■ **Data for review**
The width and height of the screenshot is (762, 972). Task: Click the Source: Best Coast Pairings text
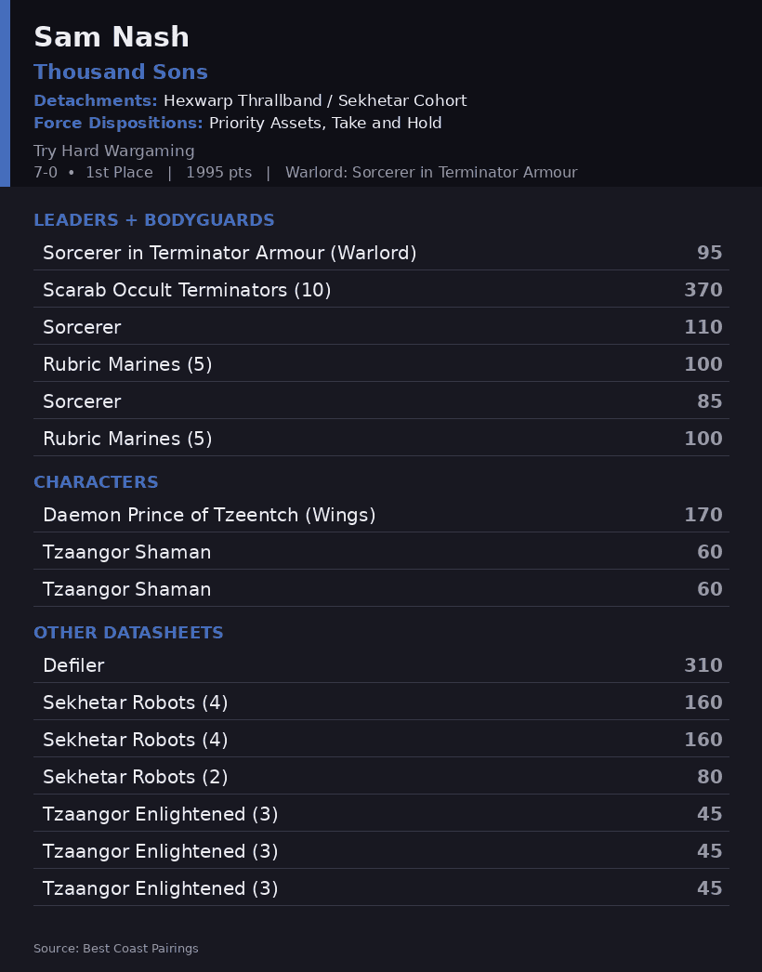(116, 949)
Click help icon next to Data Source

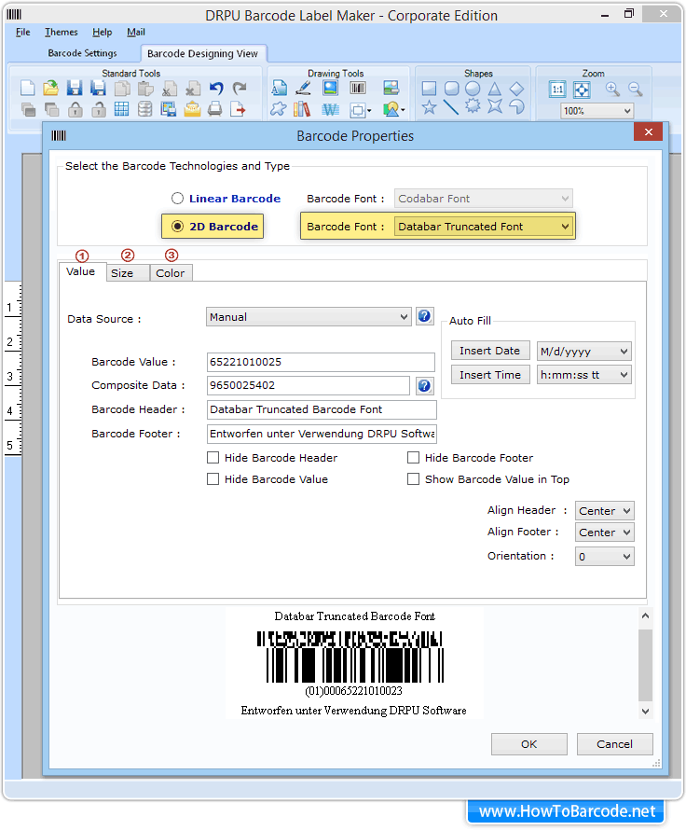coord(424,317)
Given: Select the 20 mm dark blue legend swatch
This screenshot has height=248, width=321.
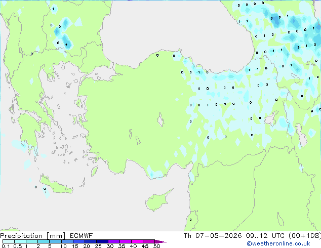Looking at the screenshot, I should (x=90, y=241).
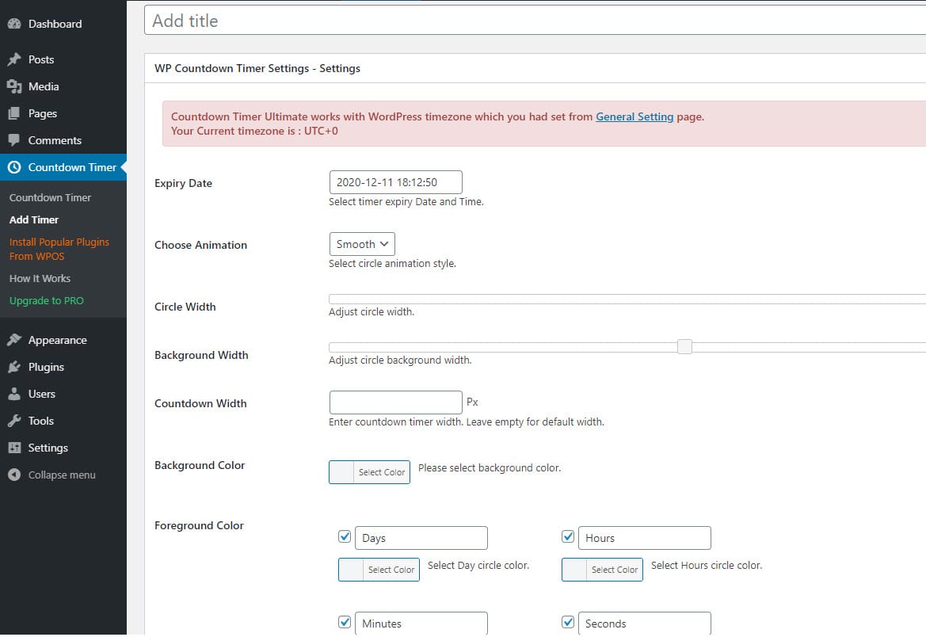Open Comments via the speech bubble icon
The image size is (926, 637).
14,139
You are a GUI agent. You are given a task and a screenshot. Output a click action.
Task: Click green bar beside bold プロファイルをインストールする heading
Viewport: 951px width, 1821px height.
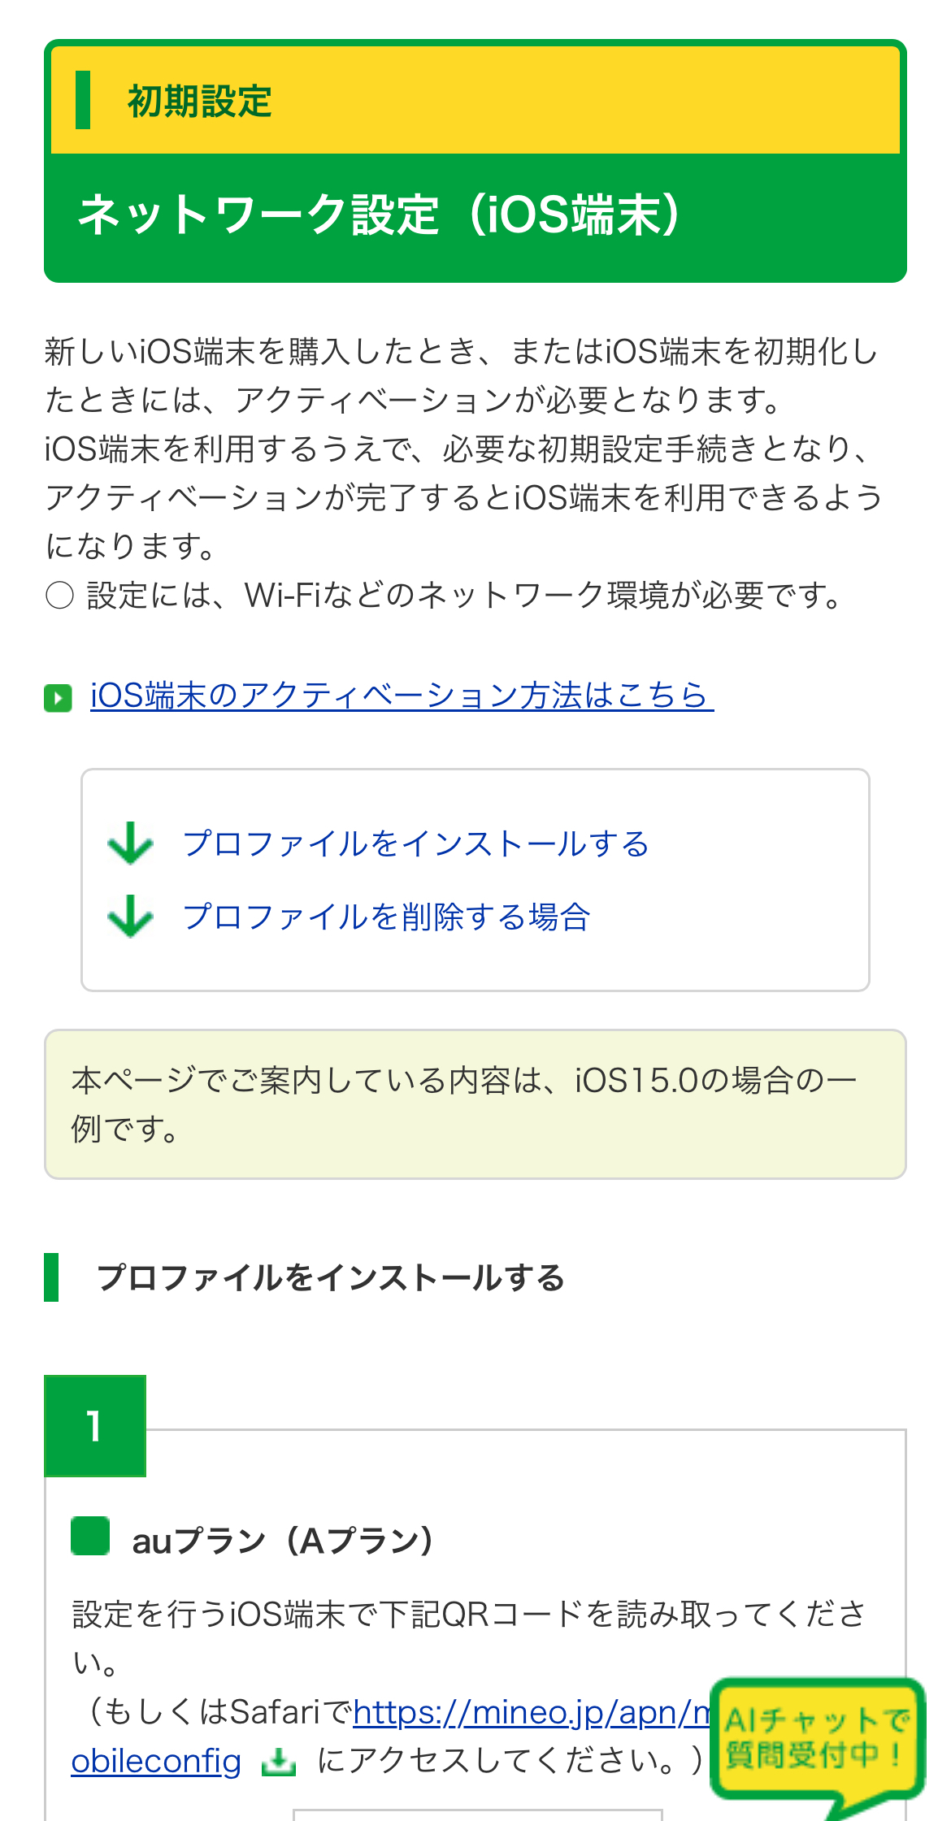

■ **Task requirements**
Copy back exactly the lines above from the one containing "Click help icon next to Data Source" through the one containing "Task: Click green", and leave every picture behind.

■ **Answer to the exercise**
Click help icon next to Data Source

coord(424,317)
Given: Select the 20 mm dark blue legend swatch
This screenshot has height=248, width=321.
Looking at the screenshot, I should (x=90, y=241).
Open Comments via the speech bubble icon
The image size is (926, 637).
14,139
You are a GUI agent. You are given a task and a screenshot. Output a click action.
Task: Click green bar beside bold プロファイルをインストールする heading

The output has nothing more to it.